** WORK INSTRUCTION **
The answer is the exact text of every line from the one that contains "How do I perform: Click" to the final line of the entries below, with pictures left out.

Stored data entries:
..............................

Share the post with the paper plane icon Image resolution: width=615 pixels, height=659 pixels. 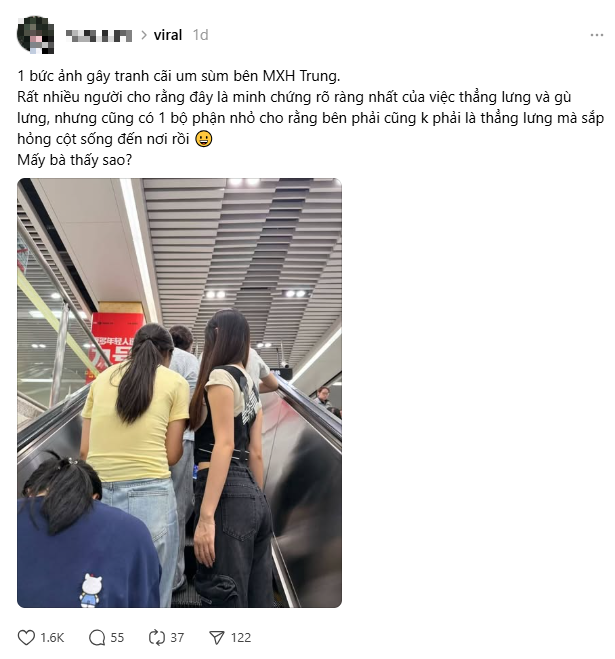[x=217, y=638]
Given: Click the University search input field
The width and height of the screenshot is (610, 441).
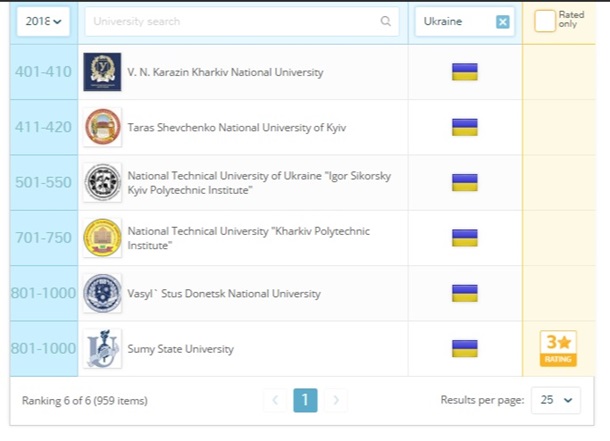Looking at the screenshot, I should click(230, 21).
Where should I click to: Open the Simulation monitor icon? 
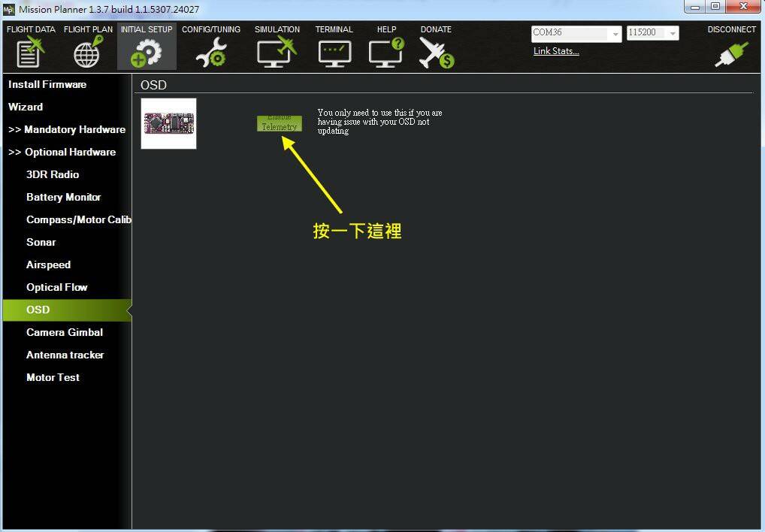click(x=277, y=53)
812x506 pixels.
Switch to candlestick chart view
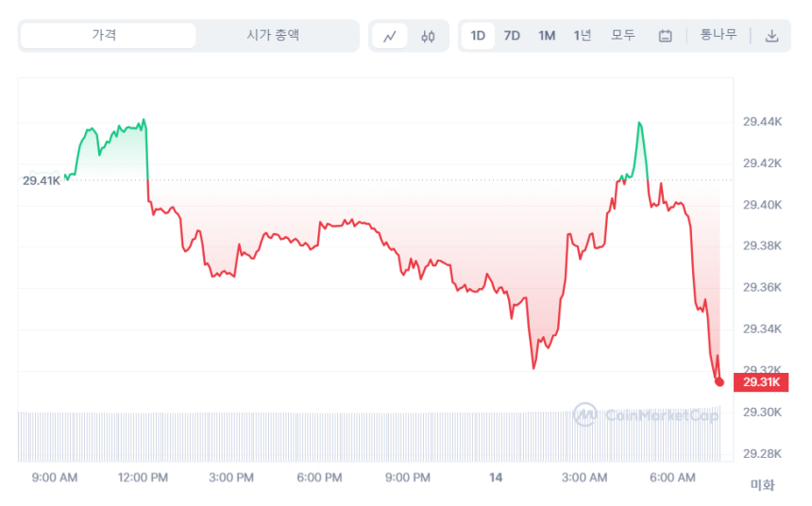point(428,36)
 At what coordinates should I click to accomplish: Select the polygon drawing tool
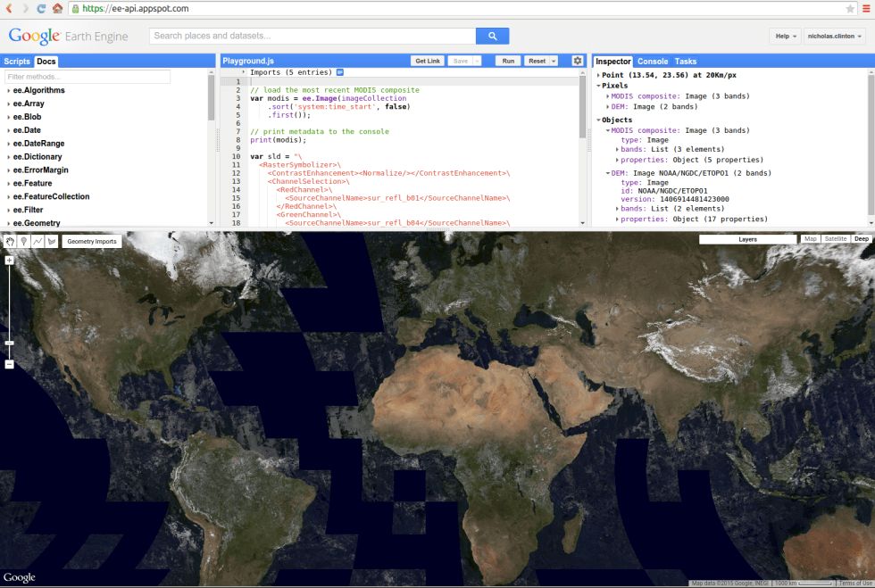(52, 240)
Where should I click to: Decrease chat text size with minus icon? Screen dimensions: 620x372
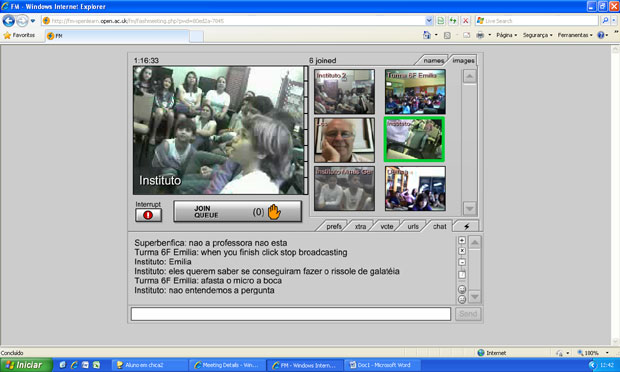(x=461, y=262)
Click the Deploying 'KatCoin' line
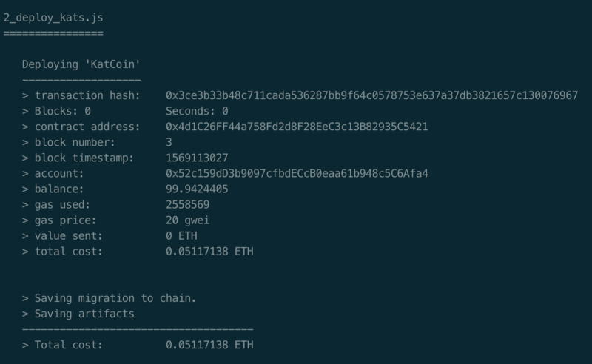The height and width of the screenshot is (364, 592). click(81, 64)
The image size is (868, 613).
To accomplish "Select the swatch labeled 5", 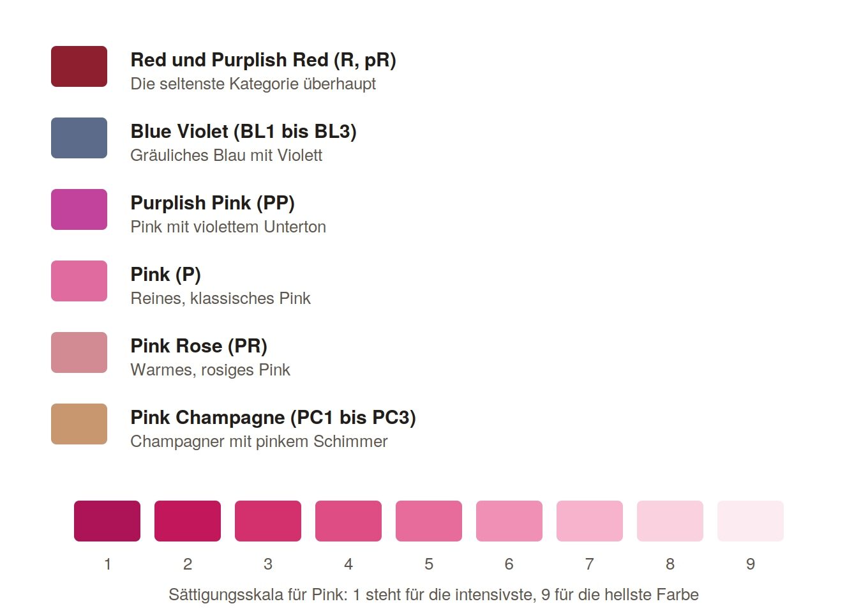I will point(429,521).
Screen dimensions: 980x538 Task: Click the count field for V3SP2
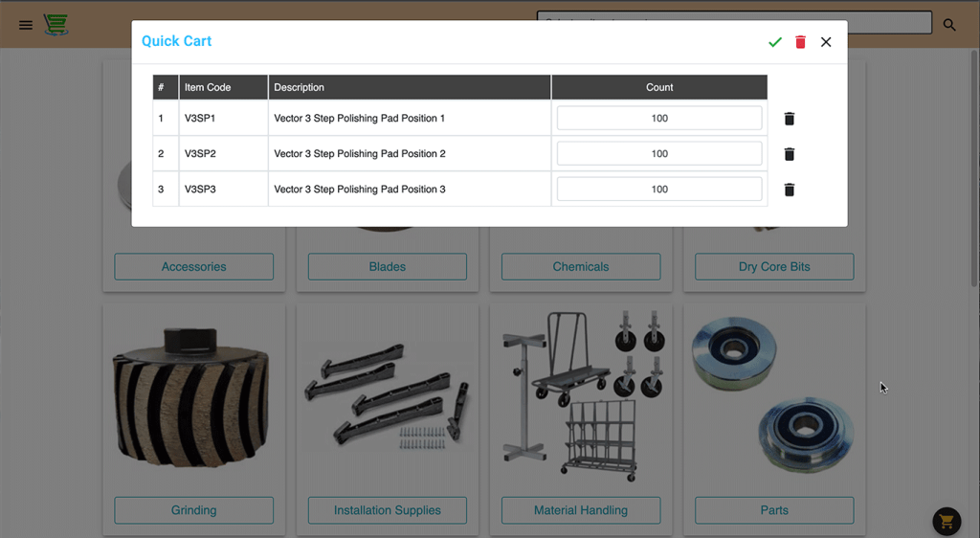(659, 154)
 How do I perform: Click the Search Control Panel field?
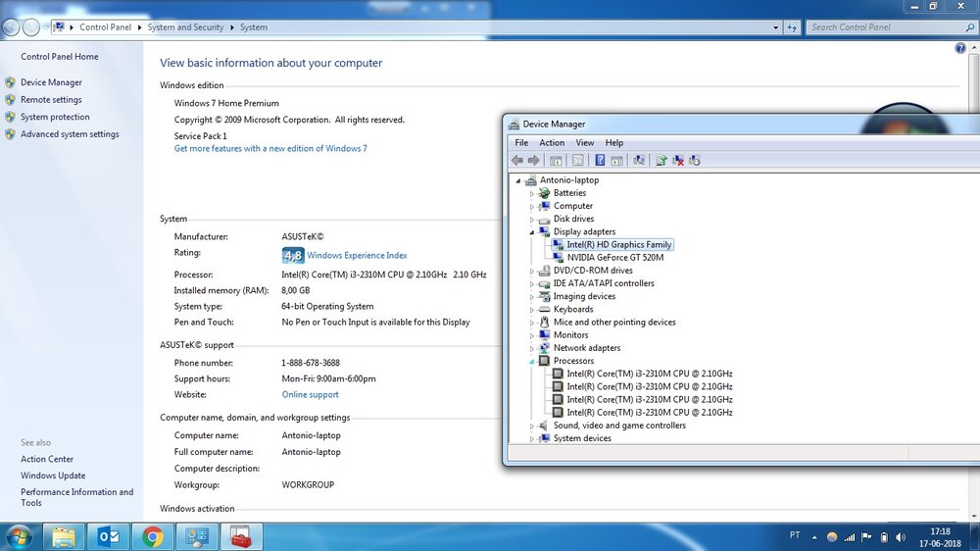click(872, 27)
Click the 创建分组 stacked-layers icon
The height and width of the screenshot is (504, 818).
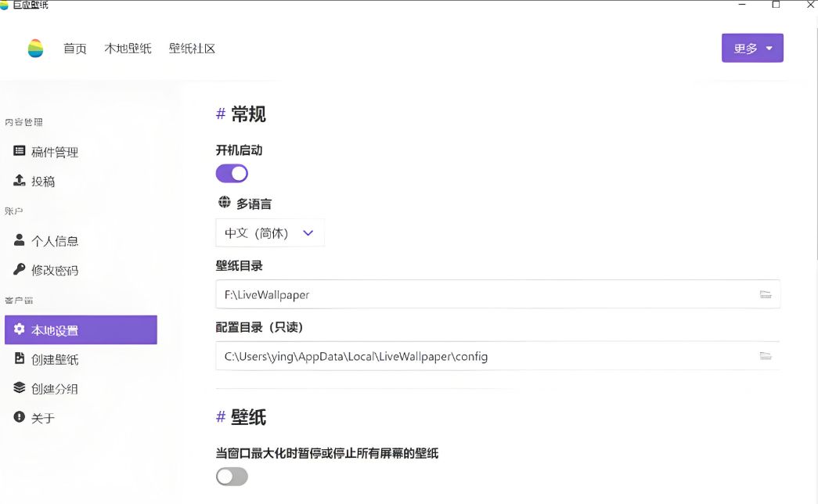pos(20,388)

..............................

** TASK RESULT **
 How do I perform: Click the Search Control Panel field?
click(872, 27)
Click the 创建分组 stacked-layers icon
The height and width of the screenshot is (504, 818).
pos(20,388)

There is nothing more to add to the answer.